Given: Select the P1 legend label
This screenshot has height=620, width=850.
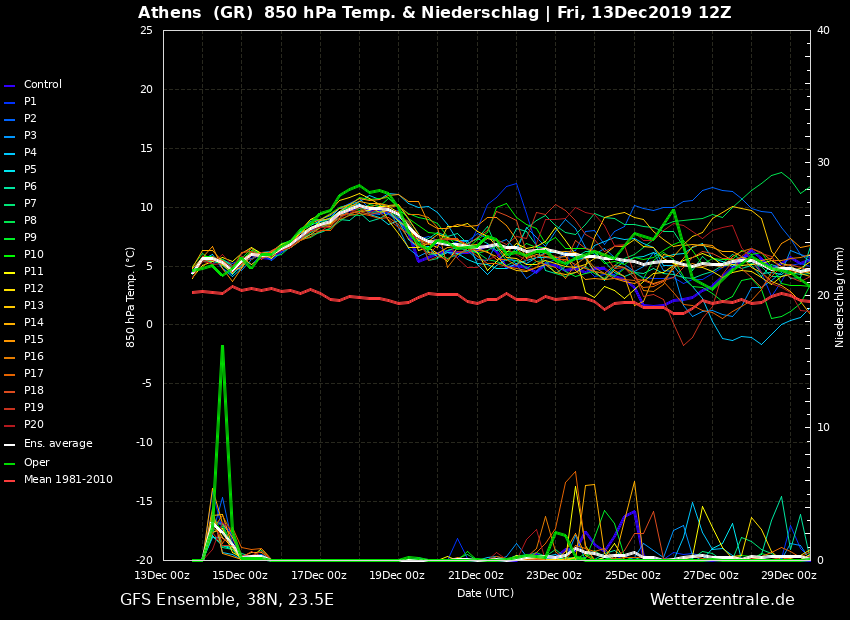Looking at the screenshot, I should (x=30, y=102).
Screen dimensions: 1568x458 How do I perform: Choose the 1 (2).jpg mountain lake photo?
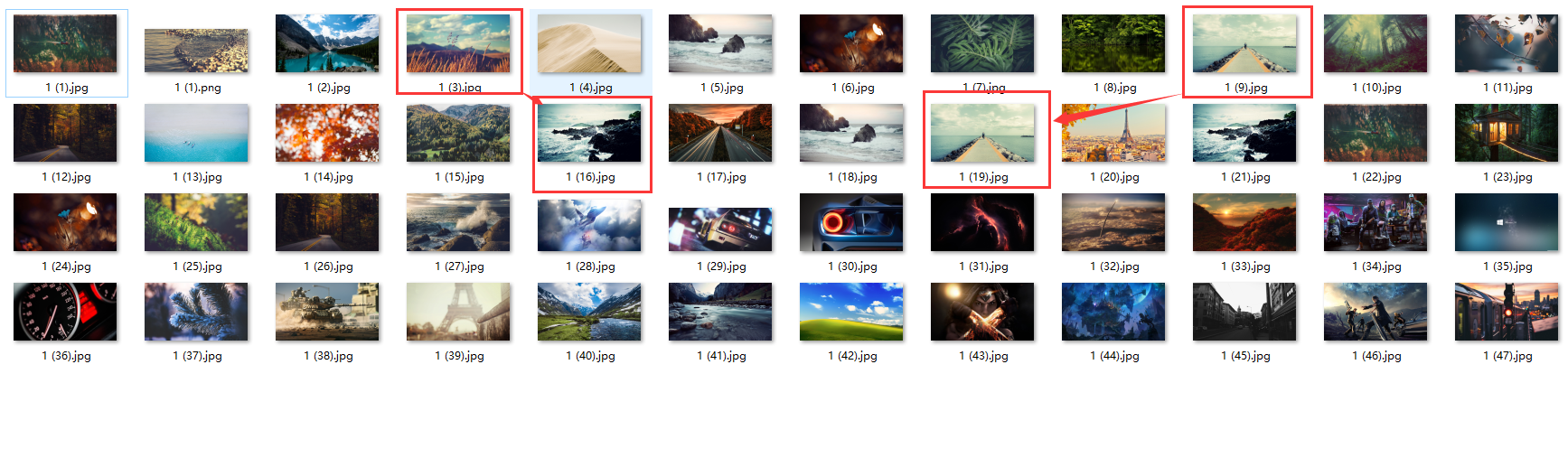pos(327,43)
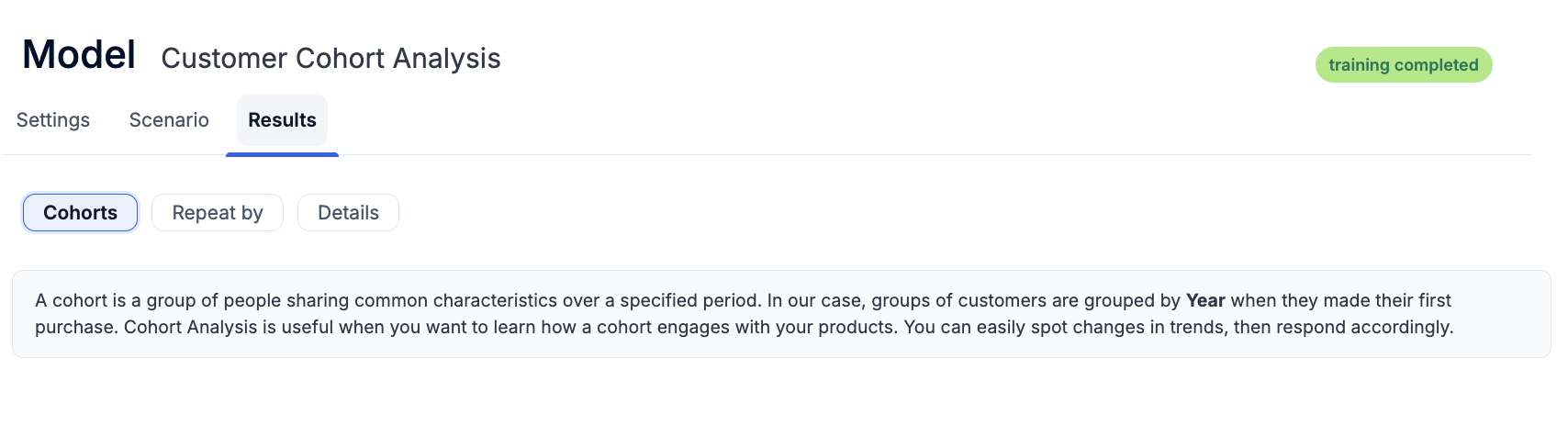Click the training completed status badge

(1403, 65)
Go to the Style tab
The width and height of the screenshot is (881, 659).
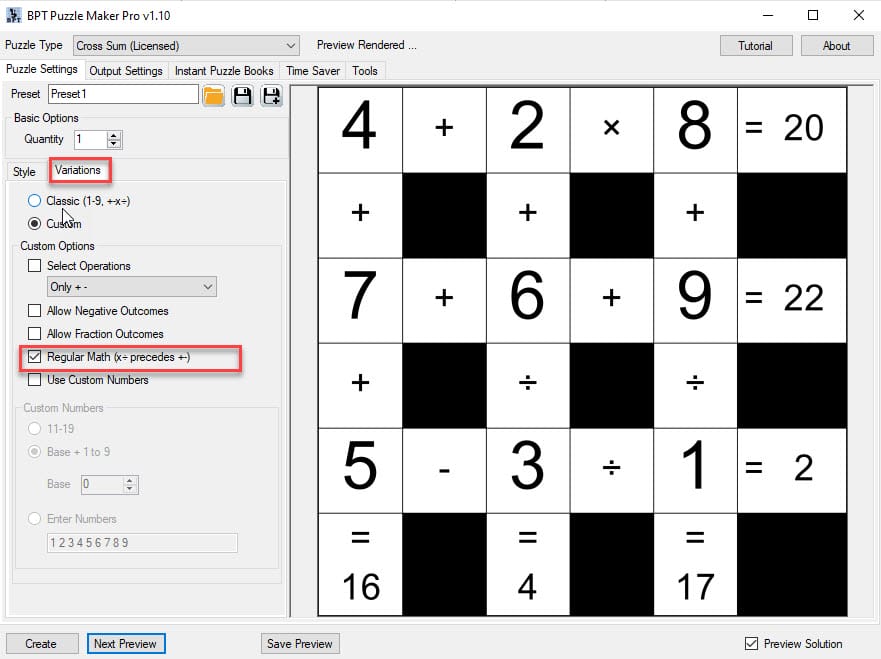pyautogui.click(x=23, y=171)
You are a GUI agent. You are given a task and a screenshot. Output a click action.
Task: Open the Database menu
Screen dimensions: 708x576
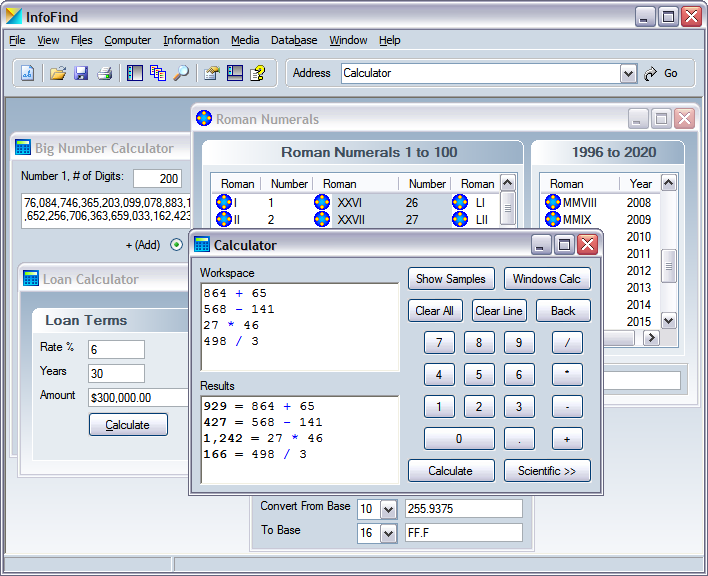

**Problem requirements:** Begin at the line containing "Task: Open the Database menu" and copy every line through the end of the data above exactly, omitting the pictures.

**Written response:**
Task: Open the Database menu
Screen dimensions: 708x576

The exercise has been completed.